Pages

Monday, November 9, 2020

Faster R-CNN : Object Detection

In this blog I will talk about Faster R-CNN algorithm. This is the third blog in the series of R-CNN based object detection. In my previous blogs I talked about R-CNN and Fast R-CNN, for better understanding of Faster R-CNN, first read about R-CNN and Fast R-CNN. Faster R-CNN is one of the state-of-the-art deep learning based object detection network, all the new object detection algorithm is compared with this one, so one must know about this.

Lets recall the previous object detection algorithm of the R-CNN family before starting about Faster R-CNN.

R-CNN (Region based convolutional neural network) have three component, first is region proposal using Selective Search algorithm that generate approx 2000 candidate regions for objects in an image, second part is feature extraction for all these candidate regions by passing them to CNN and third part is region classification using SVM and bounding box (b-box) refinement using b-box regression layer. 

R-CNN Object Detection
Fast R-CNN also have region proposal (Selective Search) same as R-CNN but instead of processing all region proposal through CNN, It first generate feature map of image by processing it by CNN and then extract features for each proposal from the feature map using ROI Pooling Layer.  

And these features are feed into a sequence of fully connected (FC) layers that finally branch into two sibling output layer, one produce softmax probability estimate over K+1 object classes (where K is no. of class, plus one for background) and other layer outputs four real-value number for each of the K classes. 

Fast-RCNN Object Detection
Fast R-CNN if fast and accurate in comparison to R-CNN but still it is not end-to-end trainable and region proposal is still bottelneck in state-of-the-art detection system.

Faster R-CNN introduces novel Region Proposal Networks (RPN) that share convolutional layers with detection networks. By sharing convolutions, the marginal cost for computing proposal reduces to 10ms from 1.5sec for an image. 

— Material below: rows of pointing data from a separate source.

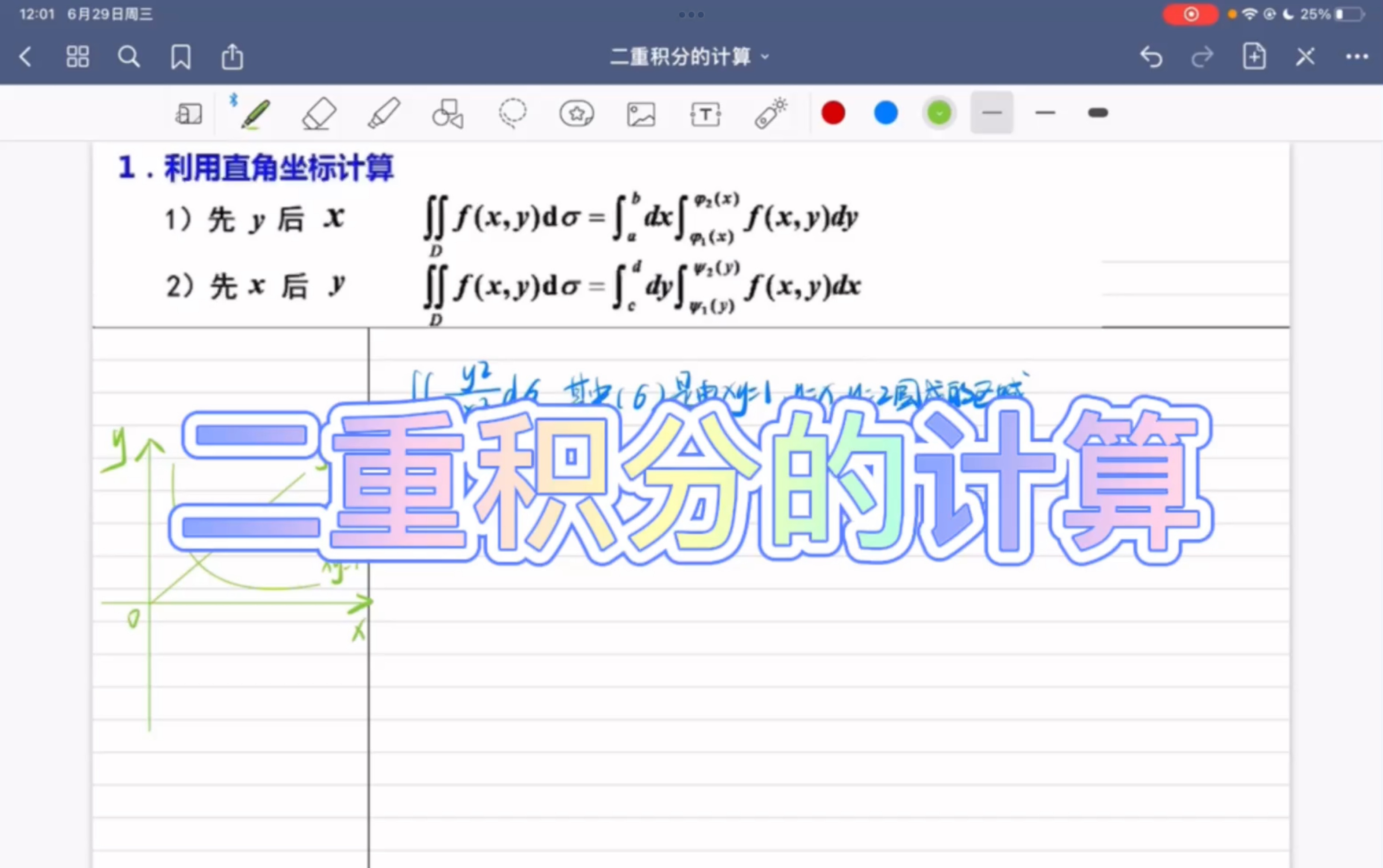
Task: Open the more options ellipsis menu
Action: (x=1357, y=57)
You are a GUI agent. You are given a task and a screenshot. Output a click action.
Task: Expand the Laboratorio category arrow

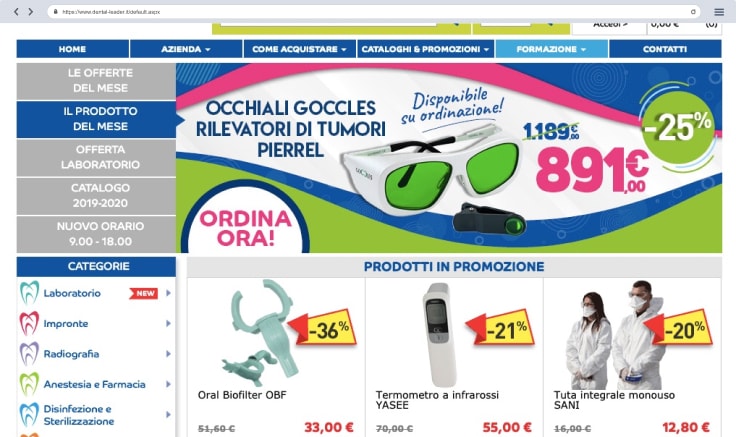pyautogui.click(x=168, y=293)
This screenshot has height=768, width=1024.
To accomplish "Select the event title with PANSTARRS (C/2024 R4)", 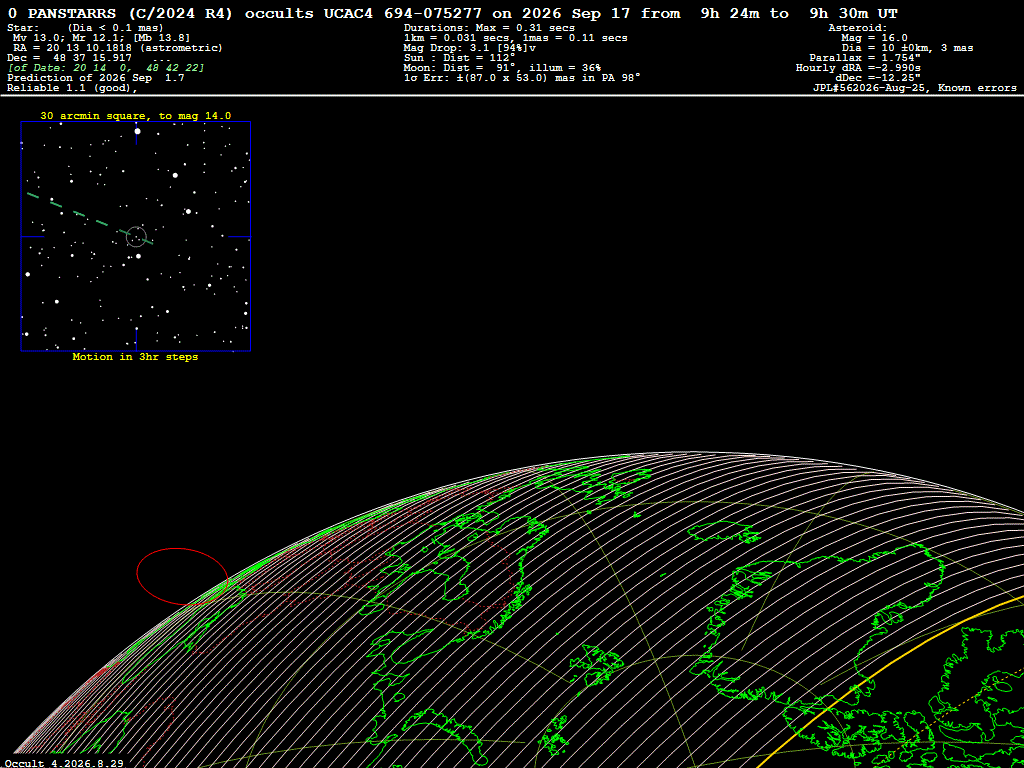I will click(452, 13).
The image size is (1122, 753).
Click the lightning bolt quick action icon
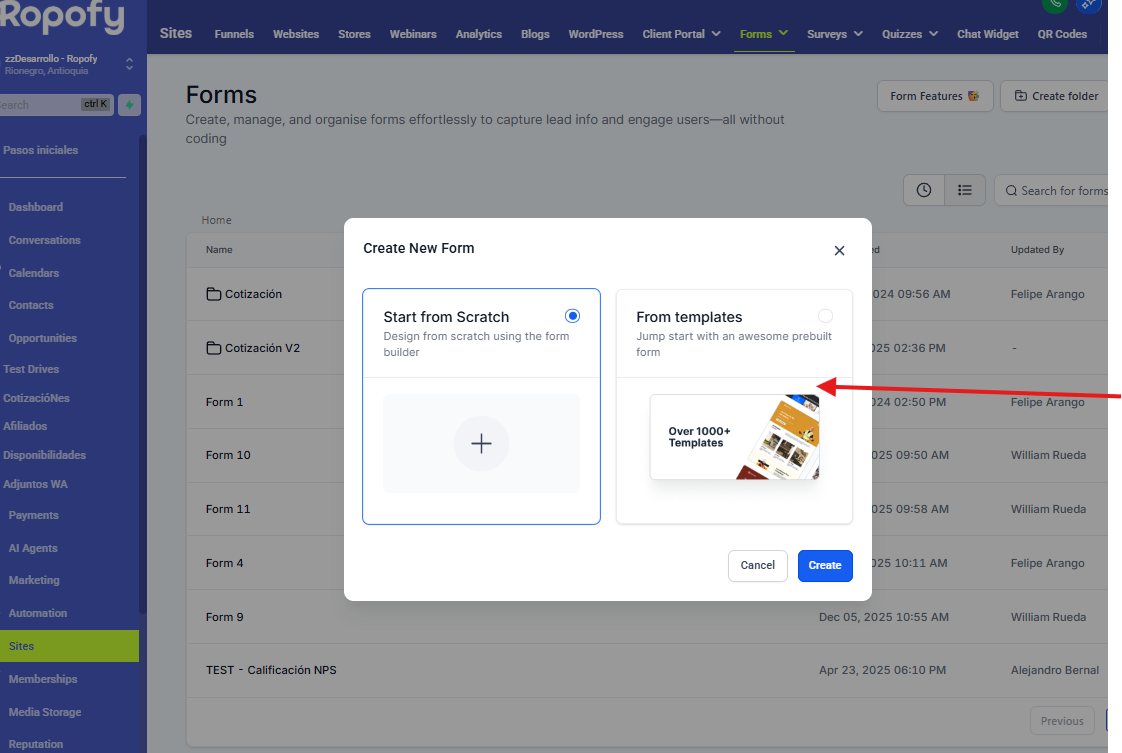[129, 105]
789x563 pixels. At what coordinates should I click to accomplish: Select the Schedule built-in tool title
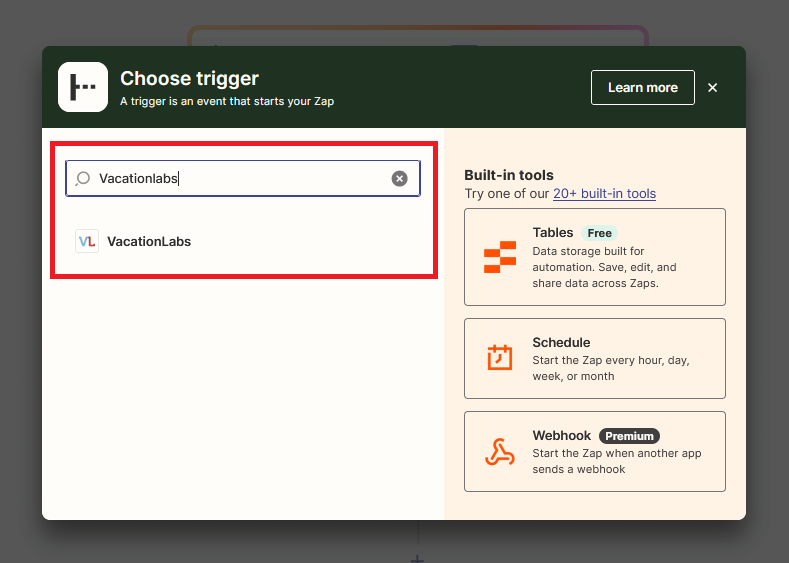pos(561,342)
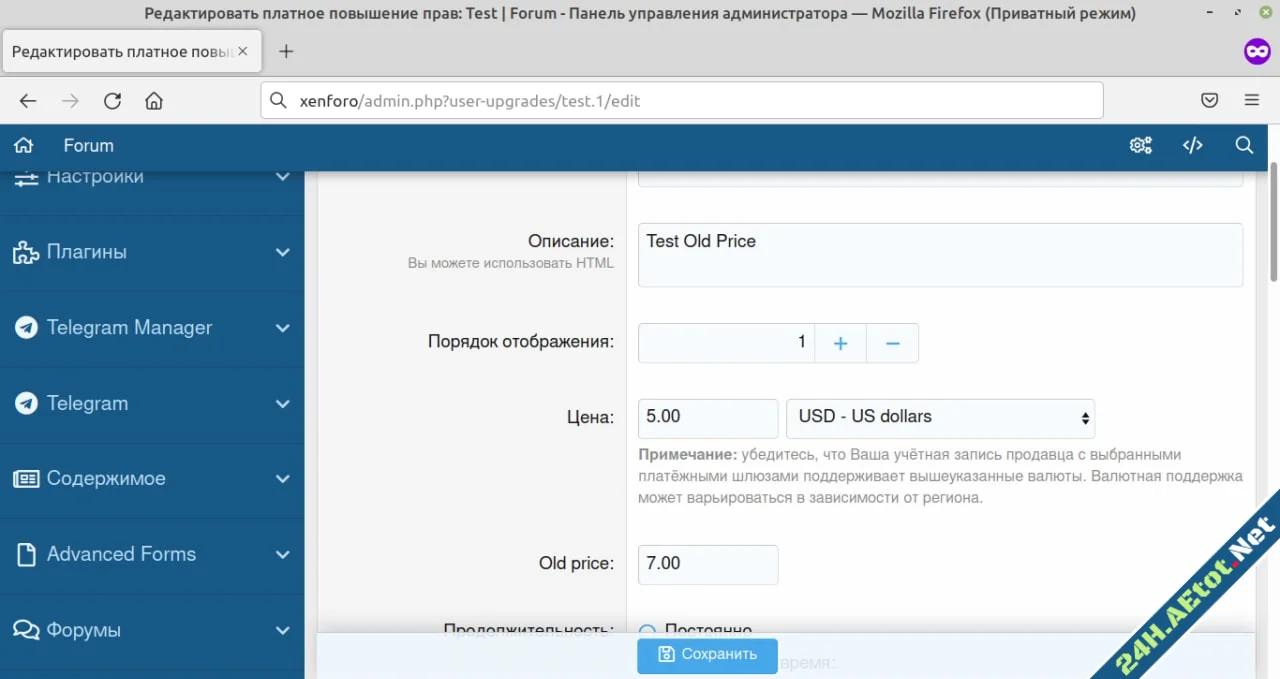Open the Advanced Forms menu item
Image resolution: width=1280 pixels, height=679 pixels.
tap(152, 554)
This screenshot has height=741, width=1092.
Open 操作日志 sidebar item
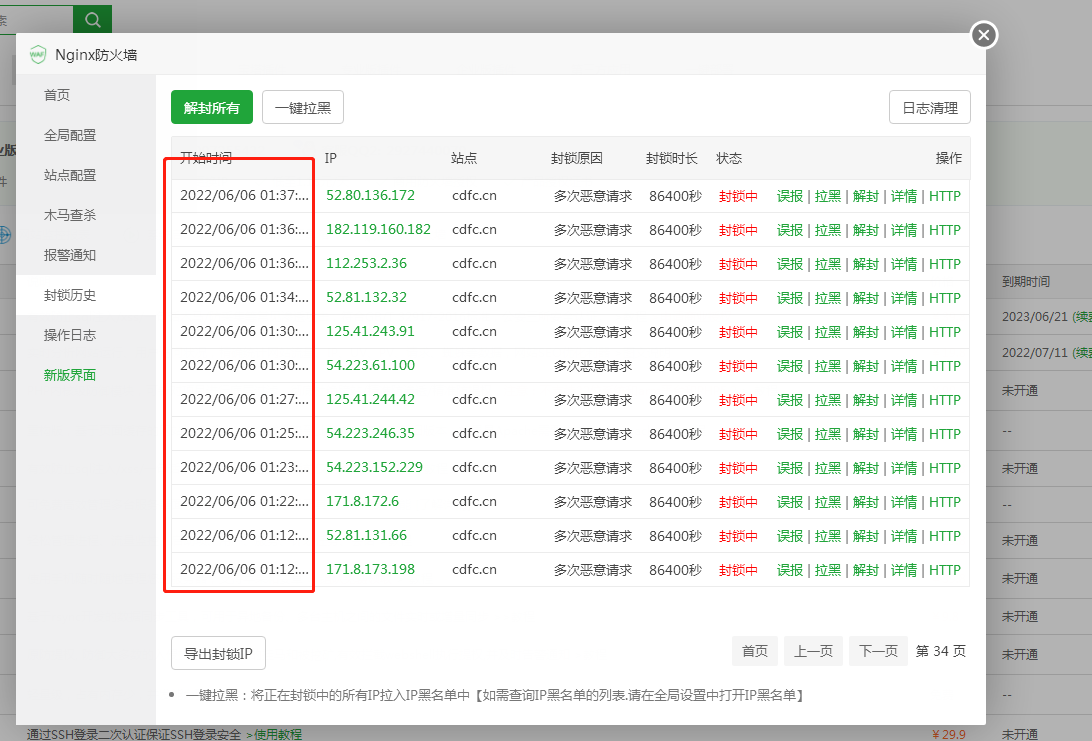tap(70, 335)
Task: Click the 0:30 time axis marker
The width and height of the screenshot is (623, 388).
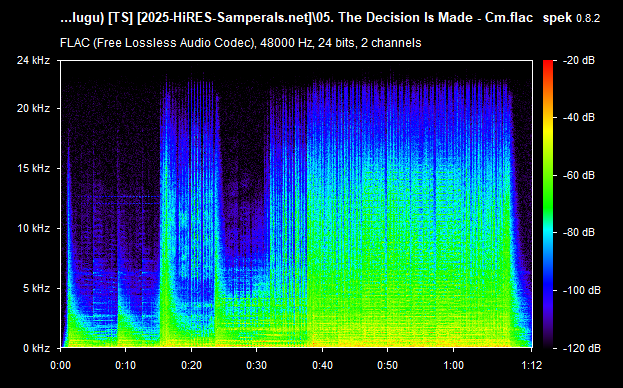Action: click(x=257, y=365)

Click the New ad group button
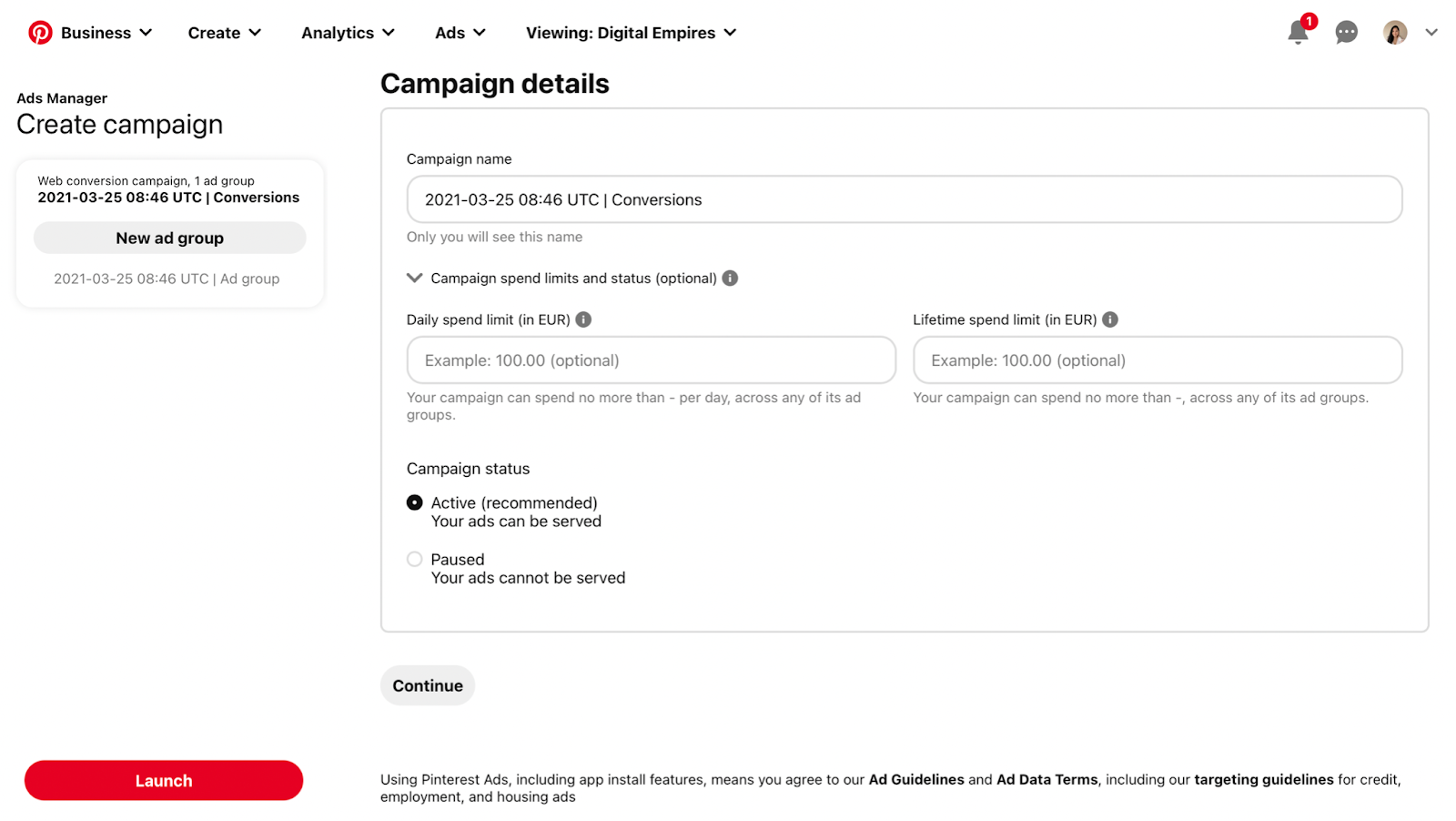pos(170,238)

Faster R-CNN can be seen as RPN network plus Fast R-CNN detector network.

Let's try to understand RPN Network.

Region Proposal Network 

RPN network is going to generate candidate region for objects in the image, so it must generate proposal for object of different scale and aspect ratio.

To incorporate multiple scales and sizes, we have different scheme like pyramid of images and pyramid of filters. In pyramid of images, features map are calculated over multiple scale of images to detect smaller and larger object. In pyramid of filters, multiple filter with different scales/sizes are applied over feature map to detect smaller and larger object.  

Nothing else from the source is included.